▶ **TEXTO FORNECIDO**:
Folha 16 – despesa de 05-09-2017- recibo em nome da requerente para pagar produtos para si, além de estarmos a falar de gel de banho e champó, bens pagos pela pensão alimentar.
Despesa de 19-06-2017- recibo em nome da requerente, referente ao contraceptivo Daylette e leite magnésia para ela (doc. nº 3 que se dá aqui por reproduzido para os legais efeitos;
Folha 17 – leite magnésia que se destina à requerente ,cfr. alegado acima.
Recibo de 08-03-2018- em nome da requerente e referentes a produtos para ela. Claridon é um medicamento para adulto, cfr. doc. nº 4.
Folha 18 - leite magnésia que se destina à requerente ,cfr. alegado acima.
Recibo de 24-04-2018- em nome da requerente e referentes a produtos para ela, nomeadamente Aerius, contraceptivo Zoely e Voltaren. (cfr. doc. nº 5 que se dá aqui por reproduzido para os legais efeitos)
Folha 19- despesa com corte de cabelo, não é despesa nem médica, nem medicamentosa nem escolar- recibo em nome da requerente.
Recibo de 26-02-2018- recibo em nome da requerente, produtos que lhe são destinados, nomeadamente aerius e Lierac Sunif creme invisível.
Folha 23 – recibo de 09-02-2018, em nome da requerente e produtos a ela destinados, a saber, habitual leite magnésia, Vichy pureté termal gel de limpeza, catricematte poder, essence satin touch blush. O D… não usa pó de arroz nem blush !
Recibo de 12-01-2018, em nome da requerente e produtos a ela destinados, habitual leite magnésia, Cholagutt e buscopan, conhecidos produtos para adultos.
Folha 24 – recibo com data ilegível mas de 2017 em nome da requerente e com o habitual leite magnésia, daflagan com comprimidos de 1000 mg ou seja dosagem para adulto.

▶ **TAREFAS**:
1) Transcreva do texto sobre as despesas o trecho que começa em "Recibo de 08-03-2018- em" e segue até "nome da requerente.".
2) Resuma em duas frases o texto sobre as despesas.
3) Prossiga o texto sobre as despesas a partir do ponto em que termina.

▶ **DADOS REGISTADOS**:
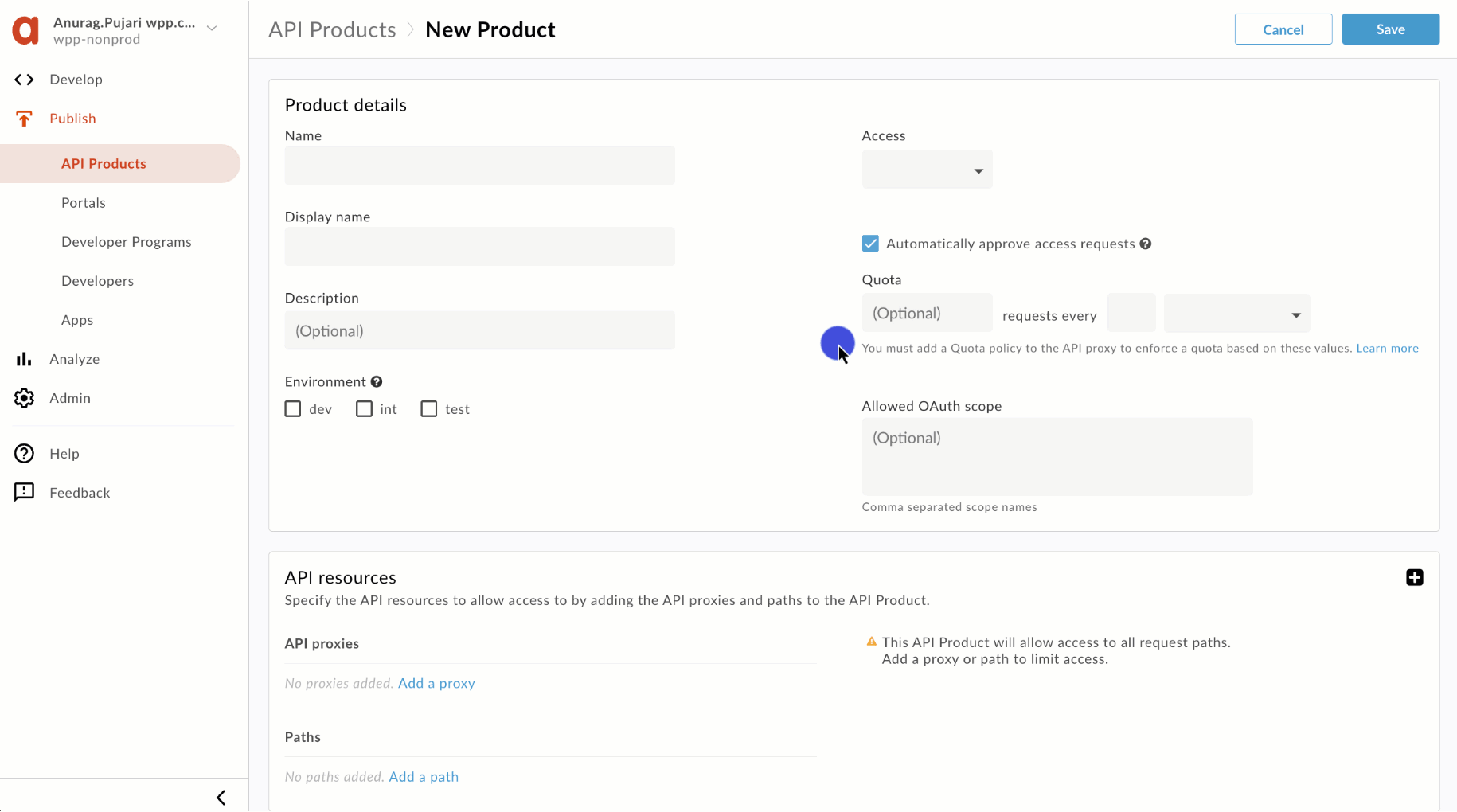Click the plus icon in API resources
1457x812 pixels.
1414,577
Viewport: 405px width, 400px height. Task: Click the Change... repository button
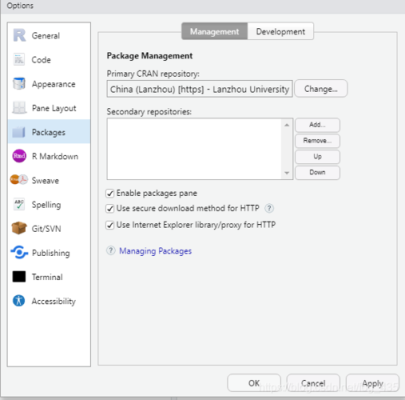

--

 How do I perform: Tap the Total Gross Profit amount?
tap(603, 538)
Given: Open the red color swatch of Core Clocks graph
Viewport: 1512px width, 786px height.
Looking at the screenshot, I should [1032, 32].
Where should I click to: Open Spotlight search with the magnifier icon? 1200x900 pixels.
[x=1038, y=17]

==

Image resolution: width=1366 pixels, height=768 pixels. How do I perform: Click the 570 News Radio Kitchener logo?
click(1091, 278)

▶ **RESPOSTAS**:
1)
Recibo de 08-03-2018- em nome da requerente e referentes a produtos para ela. Claridon é um medicamento para adulto, cfr. doc. nº 4.
Folha 18 - leite magnésia que se destina à requerente ,cfr. alegado acima.
Recibo de 24-04-2018- em nome da requerente e referentes a produtos para ela, nomeadamente Aerius, contraceptivo Zoely e Voltaren. (cfr. doc. nº 5 que se dá aqui por reproduzido para os legais efeitos)
Folha 19- despesa com corte de cabelo, não é despesa nem médica, nem medicamentosa nem escolar- recibo em nome da requerente.

2) O texto percorre várias folhas de despesas e assinala que os recibos estão em nome da requerente e dizem respeito a produtos destinados a ela, como contraceptivos, leite magnésia, cosméticos e medicamentos para adulto. Indica também que o corte de cabelo da folha 19 não é despesa médica, medicamentosa nem escolar, e que o D… não usa pó de arroz nem blush.

3)
Recibo de 24-04-2018- Não se aceitam embalagem de 120 doses de Avamys para o D….
Folha 25 – recibo de 22-04-2018 repetido na folha 27. De novo com leite magnésia que se destina à requerente.
Folha 26 – recibo de 23-11-2017 em nome da requerente. De novo com leite magnésia para ela.
Recibo de 16-05-2018 em nome da requerente; migretil (medicamento para adulto cfr. acima dito), contraceptivo Zoely, ovúlo Dermofix, e o habitual leite magnésia.
Folha 27 – recibo da wells de 22-04-2018 repetido (mesmo doc. Da folha 25) para além de se referir ao leite magnésia tomado pela requerente.
4. A apelante respondeu, ao incidente de condenação como litigante de má fé, nos seguintes termos: “2. O requerido, sistematicamente, não paga as prestações de alimentos devidas ao menor D… até à data em que se comprometeu a fazê-lo – até ao dia 8 de cada mês. 5. Mais ainda, o requerido nunca pagou até à presente data qualquer quantia a título de despesas de escola e saúde do seu filho menor D… que estão reclamadas e relacionadas no presente processo, apesar de a requerente ter tido o cuidado de as reclamar junto do requerido por carta registada para a morada que o requerido forneceu para tal. 8. Pelo exposto, a requerente nunca pretendeu faltar à verdade, nunca pretendeu desrespeitar o Tribunal nem nunca pretendeu utilizar a presente demanda para fins que não lhe possam ser legítimos”.
5. Após a resposta referida em 2) a mandatária da apelante sub estabeleceu sem reservas noutro mandatário. Posteriormente esse mandatário renunciou ao mandato.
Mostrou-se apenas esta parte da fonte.